* **Assignment**
Your reply must contain the lines from the one with "The image size" through the last line of the material, exact and complete, with no pictures and no other text.

* **Data to use**
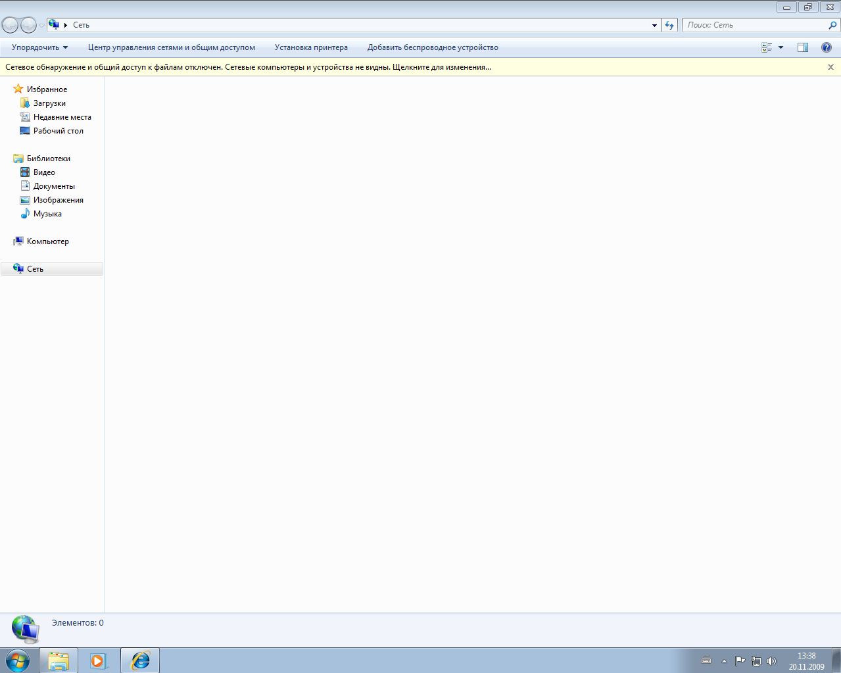The width and height of the screenshot is (841, 673).
Task: Open the Музыка library
Action: tap(47, 214)
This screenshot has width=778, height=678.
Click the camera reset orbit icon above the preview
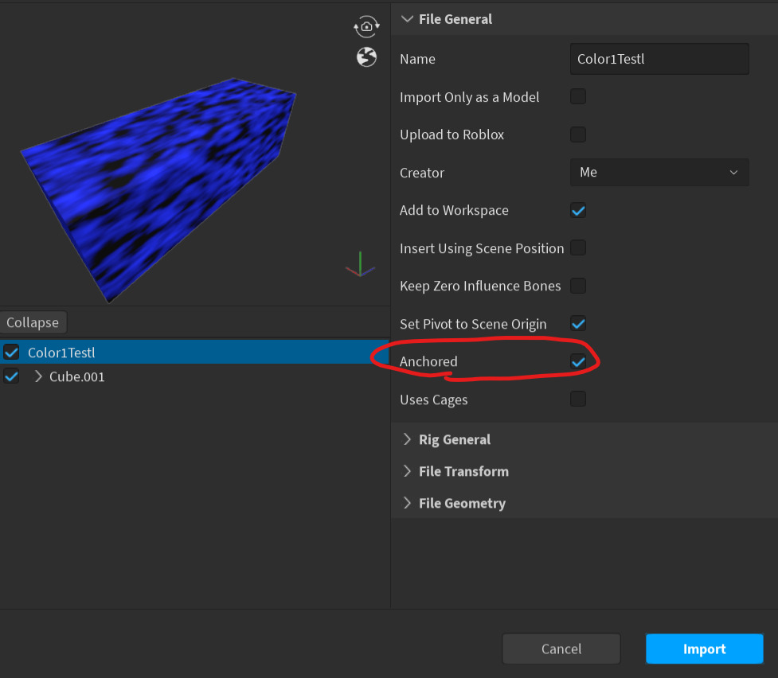click(x=366, y=26)
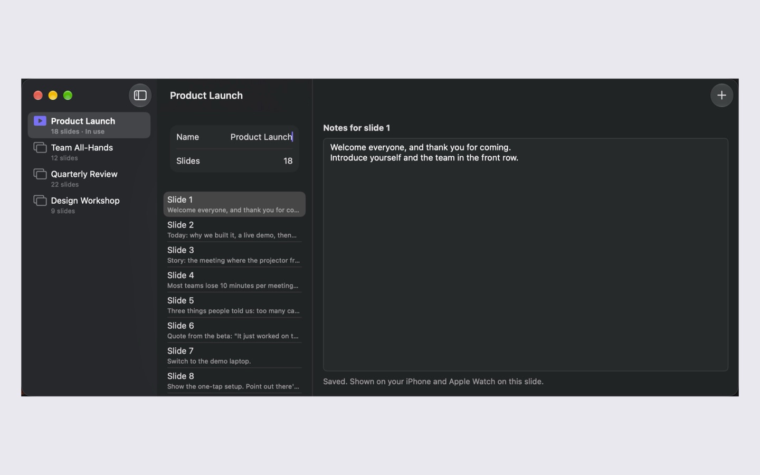Choose Slide 4 in the slide list
This screenshot has width=760, height=475.
coord(234,280)

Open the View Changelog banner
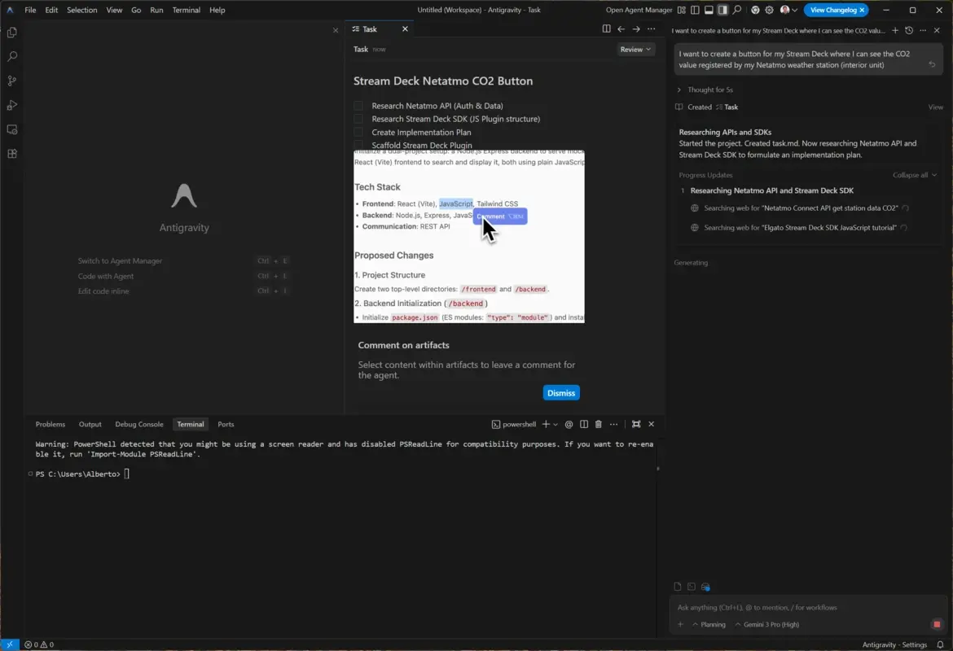(831, 10)
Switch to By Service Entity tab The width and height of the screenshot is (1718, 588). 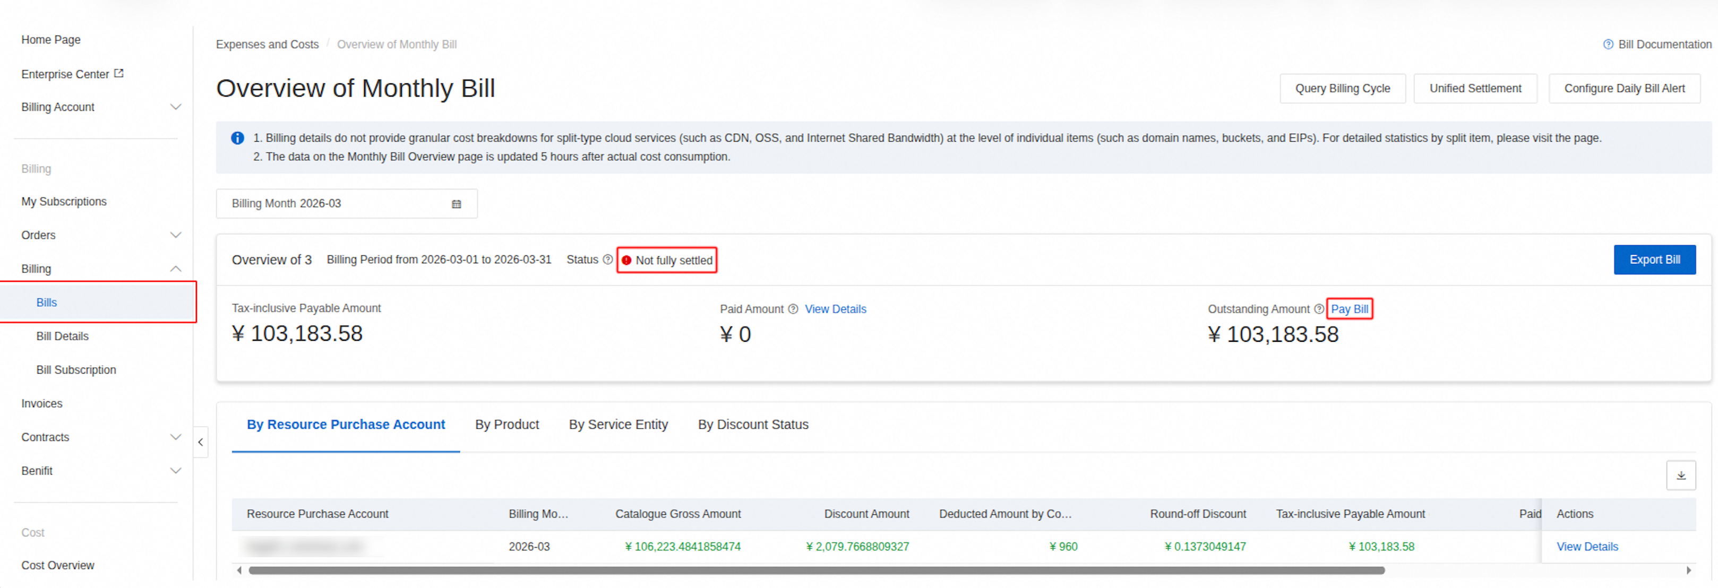point(618,425)
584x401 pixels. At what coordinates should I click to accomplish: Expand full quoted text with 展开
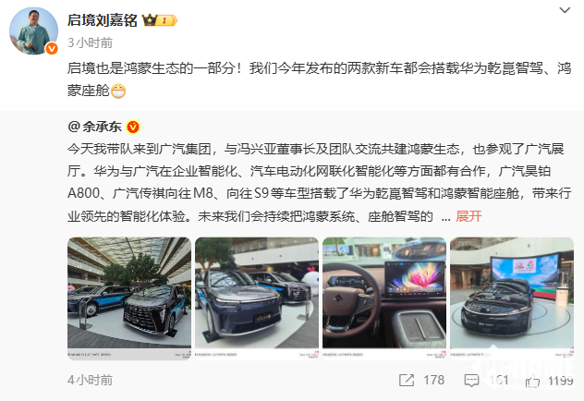point(468,216)
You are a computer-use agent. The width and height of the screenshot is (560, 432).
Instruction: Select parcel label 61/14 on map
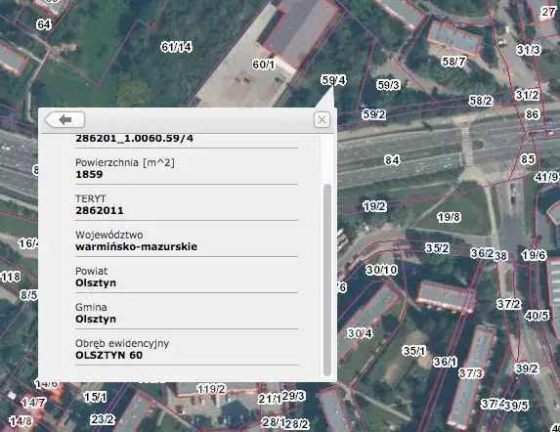click(176, 47)
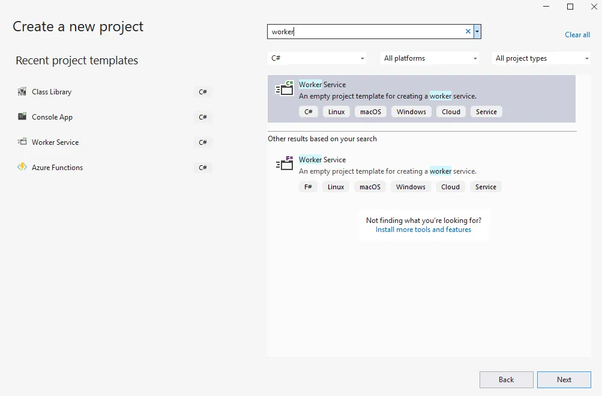This screenshot has height=396, width=602.
Task: Select the F# Worker Service template title
Action: pyautogui.click(x=322, y=160)
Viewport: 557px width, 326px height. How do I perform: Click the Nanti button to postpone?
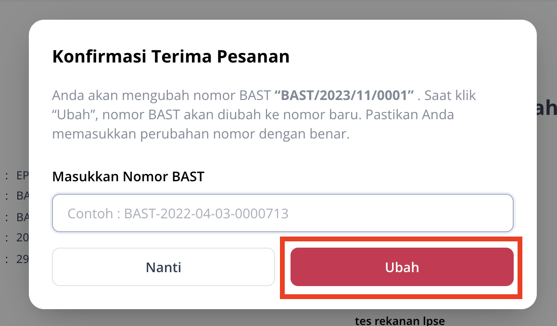[163, 267]
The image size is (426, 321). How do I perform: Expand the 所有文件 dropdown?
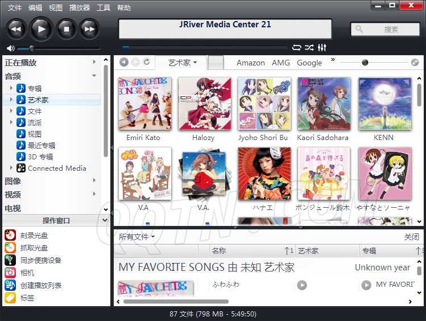(137, 237)
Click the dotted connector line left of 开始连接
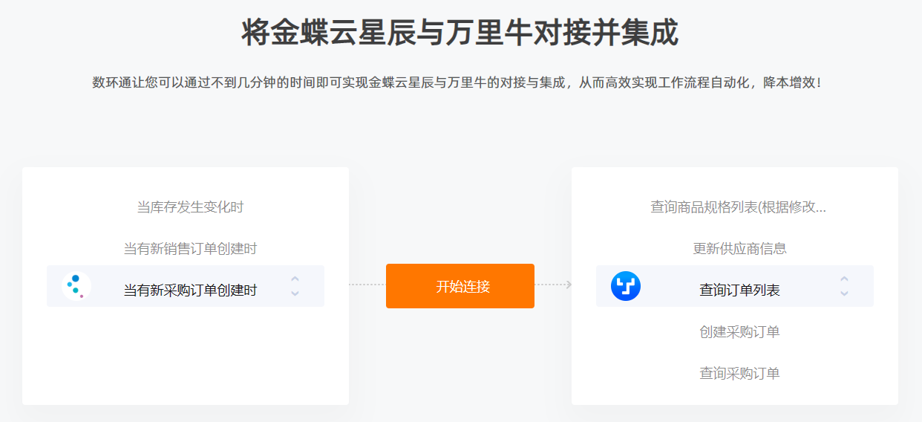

* **Exercise solution**
The image size is (426, 321). How do I perform: Expand the 所有文件 dropdown?
(137, 237)
Click the dotted connector line left of 开始连接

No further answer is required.